** EXERCÍCIO PROPOSTO 1 **
Responda a estas perguntas com base no texto sobre a exposição de fotografias de Prince:
(a) Em que local fica a exposição "Prince: As Never Seen Before"?
(b) Durante quantos anos foi Steve Parke director de arte ao serviço de Prince?
(c) De que livro vêm as mais de 50 fotos da mostra?
** EXERCÍCIO PROPOSTO 2 **
No texto sobre a exposição de fotografias de Prince, por que motivo se apresenta como inesperado que Prince tenha sido fotografado em inúmeras sessões por Steve Parke? Responda em uma a três frases.

O príncipe que não sorria

Entrevista de Jorge Manuel Lopes

Prince era avesso a projeções públicas de intimidade. Ou pelo menos, e em conformidade com o percurso artístico ímpar, era avesso a projeções que não fossem controladas ao milímetro por si. E no entanto, ao longo da década de 1990, o génio de Minneapolis foi fotografado em inúmeras sessões por Steve Parke. Sessões mais ou menos formais, em estúdio e ao relento, sozinho, com músicos seus ou com mulheres da sua vida.

Parte dessas fotos pode ser vista na exposição “Prince: As Never Seen Before”, no piso 0 do ArrábidaShopping, em Vila Nova de Gaia, a partir de hoje, quinta-feira 12, até 2 de novembro. A visita é gratuita e a noite inaugural inclui um espectáculo de conversas e canções com Ana Moura, uma das curadoras da exibição e próxima do artista falecido em abril de 2016.

Steve Parke foi director de arte ao serviço da máquina Prince durante 13 anos, de 1988 à alvorada dos anos 2000. O que, no seu caso, significou também fazer ilustrações e trabalho de design, não esquecendo a decoração de Paisley Park, a mansão/ estúdio/ paraíso da perdição de Prince Rogers Nelson. Diversas capas de álbuns desse período são da sua autoria (“Graffiti Bridge”, “The Gold Experience”, “Rave Un2 the Joy Fantastic”). Há dois anos, Parke publicou o livro “Picturing Prince: An Intimate Portrait”, a fonte das mais de 50 fotos desta mostra. A programação paralela à exposição inclui a passagem, no UCI Arrábida 20, de filmes com a mão de Prince.

Dados recolhidos

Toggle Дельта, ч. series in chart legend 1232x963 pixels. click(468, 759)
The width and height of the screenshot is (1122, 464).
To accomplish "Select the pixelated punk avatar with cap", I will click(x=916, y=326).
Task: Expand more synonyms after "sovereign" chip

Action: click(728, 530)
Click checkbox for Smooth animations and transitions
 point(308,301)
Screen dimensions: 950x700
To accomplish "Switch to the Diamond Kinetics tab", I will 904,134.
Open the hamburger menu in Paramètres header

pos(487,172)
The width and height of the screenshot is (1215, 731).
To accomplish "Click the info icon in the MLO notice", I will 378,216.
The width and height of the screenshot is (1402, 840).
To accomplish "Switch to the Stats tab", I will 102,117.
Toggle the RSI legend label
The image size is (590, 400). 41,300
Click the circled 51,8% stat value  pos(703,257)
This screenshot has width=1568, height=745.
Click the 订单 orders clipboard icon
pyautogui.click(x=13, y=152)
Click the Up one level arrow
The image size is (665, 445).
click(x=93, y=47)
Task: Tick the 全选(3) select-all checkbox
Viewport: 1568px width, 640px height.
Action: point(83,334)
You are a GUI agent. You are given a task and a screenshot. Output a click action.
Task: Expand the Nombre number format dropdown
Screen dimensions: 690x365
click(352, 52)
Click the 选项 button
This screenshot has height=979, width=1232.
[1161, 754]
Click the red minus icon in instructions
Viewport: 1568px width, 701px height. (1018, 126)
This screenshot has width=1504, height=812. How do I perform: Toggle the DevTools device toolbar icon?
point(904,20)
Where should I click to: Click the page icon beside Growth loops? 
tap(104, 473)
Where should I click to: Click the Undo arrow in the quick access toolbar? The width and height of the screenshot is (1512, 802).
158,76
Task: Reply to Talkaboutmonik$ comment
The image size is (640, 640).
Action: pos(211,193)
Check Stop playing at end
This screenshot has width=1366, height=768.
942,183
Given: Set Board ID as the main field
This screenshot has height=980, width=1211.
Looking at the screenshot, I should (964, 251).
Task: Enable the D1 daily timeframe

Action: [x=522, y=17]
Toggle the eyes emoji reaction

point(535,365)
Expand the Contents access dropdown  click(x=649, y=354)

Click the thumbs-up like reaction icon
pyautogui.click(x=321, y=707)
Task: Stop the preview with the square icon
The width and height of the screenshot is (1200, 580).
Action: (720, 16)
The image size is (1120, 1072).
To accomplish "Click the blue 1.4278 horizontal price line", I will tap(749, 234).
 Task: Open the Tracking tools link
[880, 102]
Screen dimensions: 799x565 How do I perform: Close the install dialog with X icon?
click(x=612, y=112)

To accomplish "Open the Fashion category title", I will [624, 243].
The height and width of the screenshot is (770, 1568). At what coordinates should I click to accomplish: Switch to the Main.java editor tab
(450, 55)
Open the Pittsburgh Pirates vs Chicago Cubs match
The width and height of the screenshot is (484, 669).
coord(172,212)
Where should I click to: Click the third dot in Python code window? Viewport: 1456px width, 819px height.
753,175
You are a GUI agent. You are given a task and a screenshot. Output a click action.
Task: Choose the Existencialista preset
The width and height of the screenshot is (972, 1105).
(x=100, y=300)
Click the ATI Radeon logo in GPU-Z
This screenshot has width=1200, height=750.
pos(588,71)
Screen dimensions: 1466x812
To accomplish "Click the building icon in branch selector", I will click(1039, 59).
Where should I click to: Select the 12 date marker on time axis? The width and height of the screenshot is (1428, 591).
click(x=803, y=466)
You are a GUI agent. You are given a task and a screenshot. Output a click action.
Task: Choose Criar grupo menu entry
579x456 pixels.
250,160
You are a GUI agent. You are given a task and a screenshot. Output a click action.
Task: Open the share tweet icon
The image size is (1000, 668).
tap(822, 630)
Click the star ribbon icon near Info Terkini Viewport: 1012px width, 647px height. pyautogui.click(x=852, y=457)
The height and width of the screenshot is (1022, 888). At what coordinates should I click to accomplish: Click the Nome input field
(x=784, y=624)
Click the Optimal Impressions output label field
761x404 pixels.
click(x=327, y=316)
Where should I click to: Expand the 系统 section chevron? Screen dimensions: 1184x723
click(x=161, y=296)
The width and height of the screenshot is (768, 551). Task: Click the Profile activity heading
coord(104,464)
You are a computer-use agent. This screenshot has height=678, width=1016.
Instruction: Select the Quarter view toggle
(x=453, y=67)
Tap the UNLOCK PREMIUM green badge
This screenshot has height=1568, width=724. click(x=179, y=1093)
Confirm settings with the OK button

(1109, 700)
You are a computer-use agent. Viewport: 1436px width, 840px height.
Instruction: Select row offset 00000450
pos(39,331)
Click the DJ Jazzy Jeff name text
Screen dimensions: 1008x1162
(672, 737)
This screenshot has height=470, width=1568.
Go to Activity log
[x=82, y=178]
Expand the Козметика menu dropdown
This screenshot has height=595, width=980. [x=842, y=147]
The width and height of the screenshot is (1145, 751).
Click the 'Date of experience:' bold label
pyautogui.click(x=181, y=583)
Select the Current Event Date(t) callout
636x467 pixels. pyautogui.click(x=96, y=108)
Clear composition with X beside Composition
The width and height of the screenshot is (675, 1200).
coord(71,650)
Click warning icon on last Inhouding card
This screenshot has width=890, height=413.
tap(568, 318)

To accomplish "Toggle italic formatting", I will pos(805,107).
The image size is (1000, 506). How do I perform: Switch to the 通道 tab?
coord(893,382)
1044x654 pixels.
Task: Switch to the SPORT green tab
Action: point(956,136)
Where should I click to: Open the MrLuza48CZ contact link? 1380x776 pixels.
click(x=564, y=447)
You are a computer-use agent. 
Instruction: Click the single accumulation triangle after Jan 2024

** RESULTADO 1 **
(a) No piso 0 do ArrábidaShopping, em Vila Nova de Gaia.
(b) Durante 13 anos, de 1988 à alvorada dos anos 2000.
(c) Do livro "Picturing Prince: An Intimate Portrait", publicado por Steve Parke.

** RESULTADO 2 **
É inesperado porque Prince era avesso a projeções públicas de intimidade, ou pelo menos às que não fossem controladas ao milímetro por ele. Ainda assim, ao longo da década de 1990, Steve Parke fotografou-o em inúmeras sessões, sozinho, com músicos seus ou com mulheres da sua vida.